## Material provided
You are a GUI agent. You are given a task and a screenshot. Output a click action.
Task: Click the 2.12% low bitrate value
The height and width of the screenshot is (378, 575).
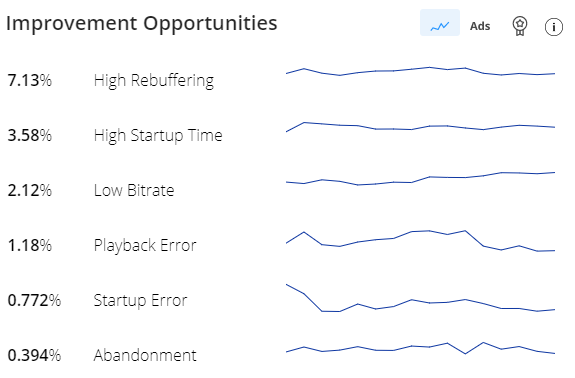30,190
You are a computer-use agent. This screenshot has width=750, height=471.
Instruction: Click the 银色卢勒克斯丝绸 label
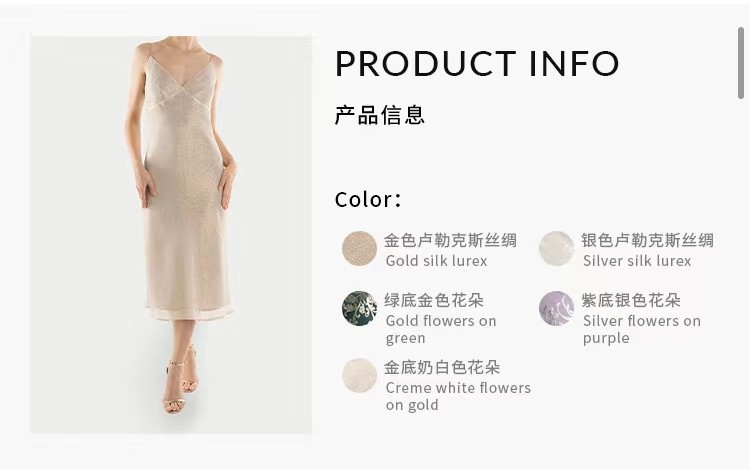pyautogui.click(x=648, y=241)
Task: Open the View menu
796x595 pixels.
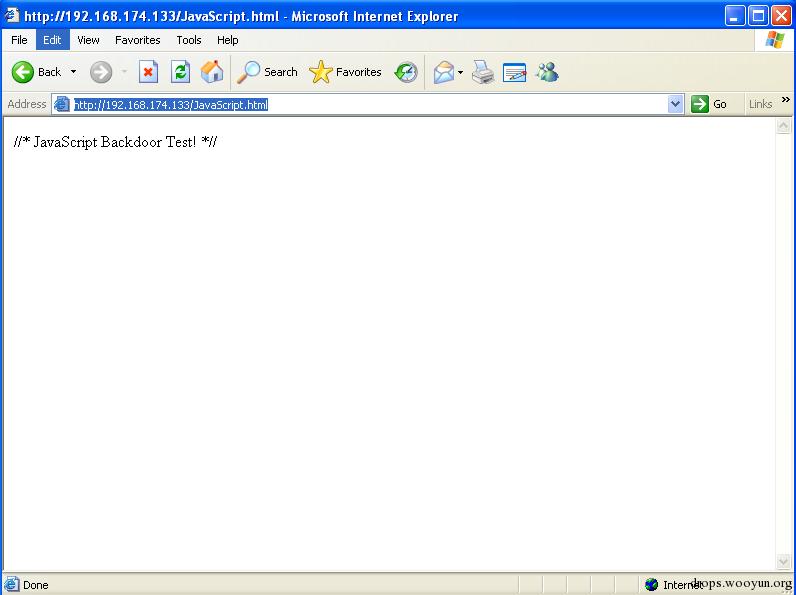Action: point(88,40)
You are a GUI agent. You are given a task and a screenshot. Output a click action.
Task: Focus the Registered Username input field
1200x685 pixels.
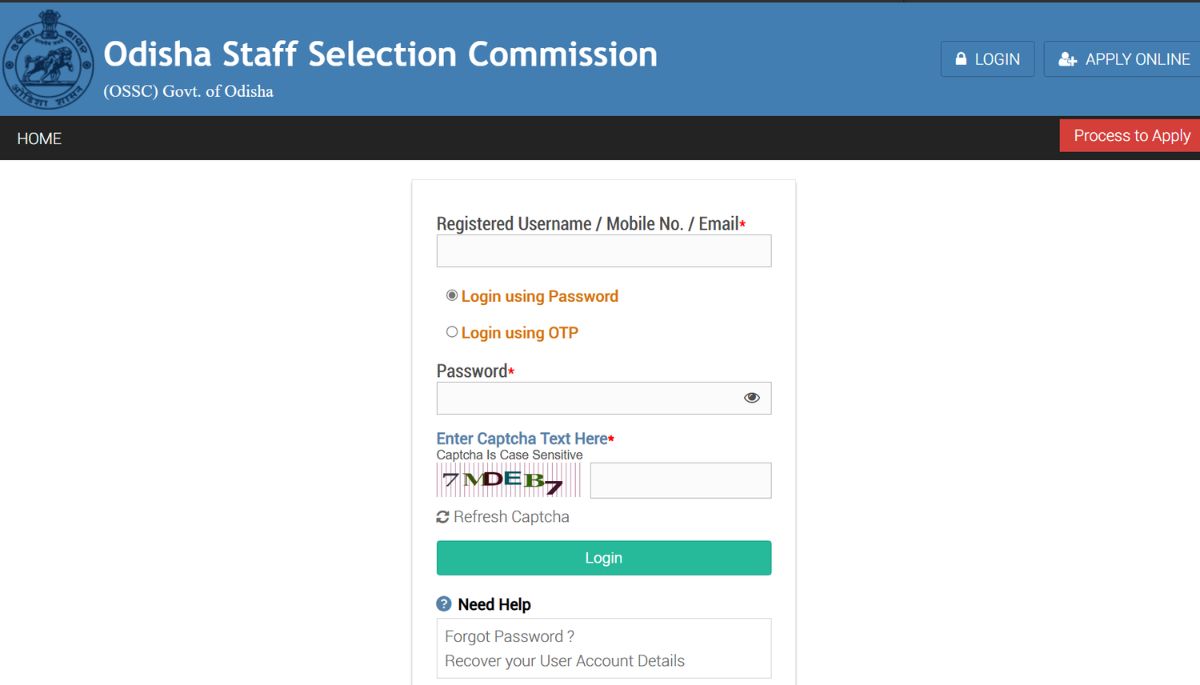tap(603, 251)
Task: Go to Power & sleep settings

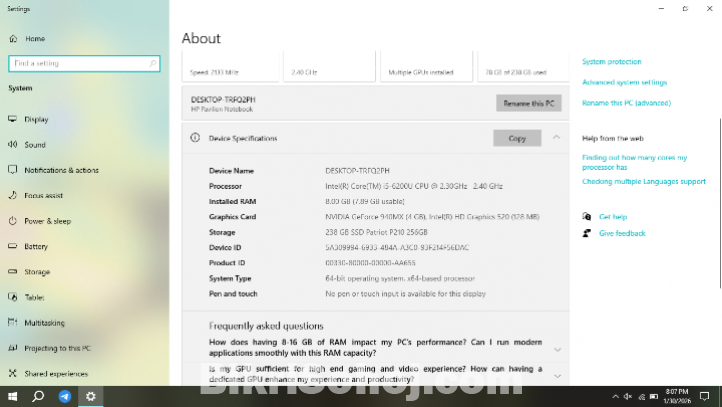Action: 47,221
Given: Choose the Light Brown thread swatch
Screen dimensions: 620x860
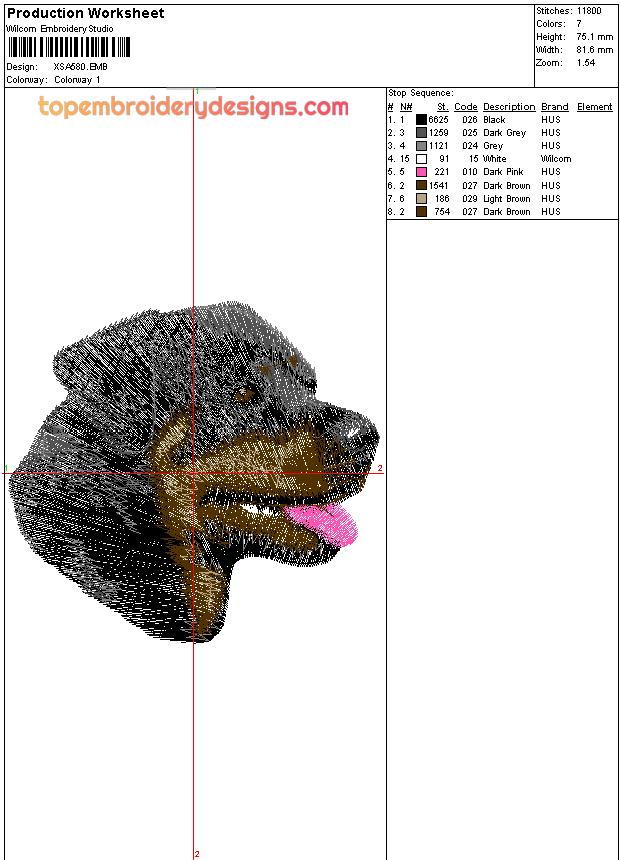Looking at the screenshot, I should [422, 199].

## Work request
An exact copy is needed of the lines running from the one containing "Task: Focus the" through the last line of the material, and of no others; pictures stay out.

## Exercise response
Task: Focus the Registered Username input field
1200x685 pixels.
tap(603, 251)
Task: Go to Power & sleep settings

Action: 47,221
Given: Choose the Light Brown thread swatch
Screen dimensions: 620x860
Looking at the screenshot, I should [422, 199].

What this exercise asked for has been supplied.